We have been thinking a lot about the market for handheld gaming recently. In part because we have seen briefings from a number of companies looking at the space. And then we read Konvoy Ventures post of the space, which led us to think more deeply about what this emerging category will mean for the silicon vendors.
Poke around the semiconductor space a bit and you will find there is growing interest in Handheld Gaming. This is rooted in the ‘success’ of the Steam Deck and the success of the Nintendo Switch. We are not talking about mobile gaming on phones, but a new category of devices that are bigger than phones but smaller than laptops. Readers, we are not judging you, but our guess is that you are of a generation that may not quite appreciate this category, but it is real and likely to become more interesting soon. We are already seeing signs of many companies talking about this space, and we expect a harder push in coming months as new devices and new chips to power them start to come to market, and we imagine a lot of companies will be talking about the category at CES in January.

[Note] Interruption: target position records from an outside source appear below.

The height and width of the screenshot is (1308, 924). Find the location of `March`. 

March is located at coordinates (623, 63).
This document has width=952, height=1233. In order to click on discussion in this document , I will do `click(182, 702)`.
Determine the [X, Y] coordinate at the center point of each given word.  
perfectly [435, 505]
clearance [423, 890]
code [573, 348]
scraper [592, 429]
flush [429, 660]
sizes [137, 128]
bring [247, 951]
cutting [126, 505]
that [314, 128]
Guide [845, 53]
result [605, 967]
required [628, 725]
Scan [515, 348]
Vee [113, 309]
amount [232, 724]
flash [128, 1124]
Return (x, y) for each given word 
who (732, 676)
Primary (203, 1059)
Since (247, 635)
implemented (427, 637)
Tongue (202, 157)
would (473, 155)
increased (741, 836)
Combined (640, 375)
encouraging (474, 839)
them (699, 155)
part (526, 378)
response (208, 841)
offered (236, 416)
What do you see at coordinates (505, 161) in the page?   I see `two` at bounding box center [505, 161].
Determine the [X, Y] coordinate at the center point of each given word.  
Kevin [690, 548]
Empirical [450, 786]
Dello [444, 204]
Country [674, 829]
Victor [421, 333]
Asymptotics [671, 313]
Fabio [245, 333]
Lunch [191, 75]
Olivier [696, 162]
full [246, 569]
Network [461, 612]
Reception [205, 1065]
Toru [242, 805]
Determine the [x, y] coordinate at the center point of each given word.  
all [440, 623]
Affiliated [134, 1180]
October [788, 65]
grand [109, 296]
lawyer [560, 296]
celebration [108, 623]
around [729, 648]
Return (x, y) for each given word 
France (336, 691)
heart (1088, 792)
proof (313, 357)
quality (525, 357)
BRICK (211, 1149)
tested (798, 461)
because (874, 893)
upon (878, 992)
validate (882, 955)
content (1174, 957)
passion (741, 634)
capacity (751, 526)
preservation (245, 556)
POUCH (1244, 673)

Interest in this category is not exactly new. From the early days of smartphones, everyone quickly realized that games were a big part of the consumer use case. Mobile gaming has taken off and is now an immense category in its own right. So the smartphone makers have long dabbled in increasing the appeal of their devices to gamers. However, they came across two limitations – device capabilities and software libraries. Mobile devices could not handle graphics at the cutting edge available on PCs and consoles, and thus did not appeal to ‘hard core’ gamers. Set aside the fact that there is an order of magnitude more casual gamers than hard core gamers, those hard core gamers are good customers, willing to spend a lot on games. But because of the device limitations no smartphone vendor could really crack into the base of console gaming, and so no developers wrote that kind of game for phones.
Over the years, several companies tried to bridge this gap, with Apple adding multiple features to make gameplay more user friendly as a leading example. Looming in the background, Nintendo surprised many by building their handheld Switch into a formidable force in the market. But Nintendo is something of a special case. They develop many of their own games (or own the IP behind them) notably including the Mario and Zelda franchises. For a long time, the Switch was seen as an exception. From a competitive landscape viewpoint this was true, but the Switch provided an important change to the market in the form of teaching a generation of consumers that this was their preferred way to play games. For many children too young to own a smartphone, the Switch was their favorite gaming platform.
Most recently, privately-held Valve launched the Steam Deck, and this seems to have really set things in motion. The Steam Deck has laptop quality graphics, but in a form factor familiar to all those Switch gamers. The Steam Deck has sold better than most people expected which appears to have catalyzed the broader market.
Which brings us back to those two limitations we mentioend above. The good news is that the device makers seem to have closed the gap. Apple claims the latest iPhone 15 Pro is capable of handling graphics for ‘AAA’ rated (i.e. console grade) games. We have not seen any benchmarks that really prove that yet, but our guess is they will be close, maybe even ‘close enough’. And Apple is not alone, there are other semis designers with very promising offerings in the space, coming to many devices. Which brings us to the big question of software.
There is still a strong divide between mobile and PC/console games, both in terms of development but also critically around distribution. There are strong platform effects at work in both sides of the market. The mobile side is controlled by Apple’s App Store and the Google Play Store; consoles are controlled by Sony and Microsoft, and for PCs Valve’s Steam store is not exactly dominant but it is very powerful. Of the many past attempts to pry open this market, the availability of software has proved the critical hurdle to adoption.
We think it will be very difficult for any new device maker to crack open this market, but that does not mean it can not be a meaningful category. First, building devices that tap into the existing platforms is perfectly viable. Does Valve really want to be in the hardware business or could they license access to the Steam store to companies who already make laptops? We are going to find out soon. iOS and Sony are going to be off limits, because those companies want to sell their own hardware, but Microsoft certainly has aspirations to become a bigger gaming destination, and they know a few things about building hardware ecosystems around their software. We will also likely see a number of devices which run Android. This has the advantage of being fairly easy to license from Google, but will be dependent on developers being will to port games to some version of upgraded Android. (Again, it would help a lot if someone could fix Android.) Not least, are the various attempt to build ‘Cloud Gaming’ services – Netflix and Amazon both have aspirations here, and maybe Google will launch a cloud gaming service, again. And of course there is Tencent, which already has a serious cloud gaming effort, and ownership of more games than most people realize. None of this screams “New Platform”, but in aggregate there is probably enough software out there to build a viable market.
In all of this, it is important to keep things in perspective. The Steam Deck has done better than expectations, but has sold somewhere between 1 million and 2 million units. Great for Valve, but still small. Over its entire six year life the Nintendo Switch has sold something like 130 million units. By contrast, the PC market is about 250 million-ish units a year, and mobile phones are 1.5 billion-ish units a year.
All of which is to say that Handheld gaming will not be a third consumer revenue leg to rival PCs or smartphones, but it could be a decent segment for a few hardware companies and a reasonable earner for the semis suppliers.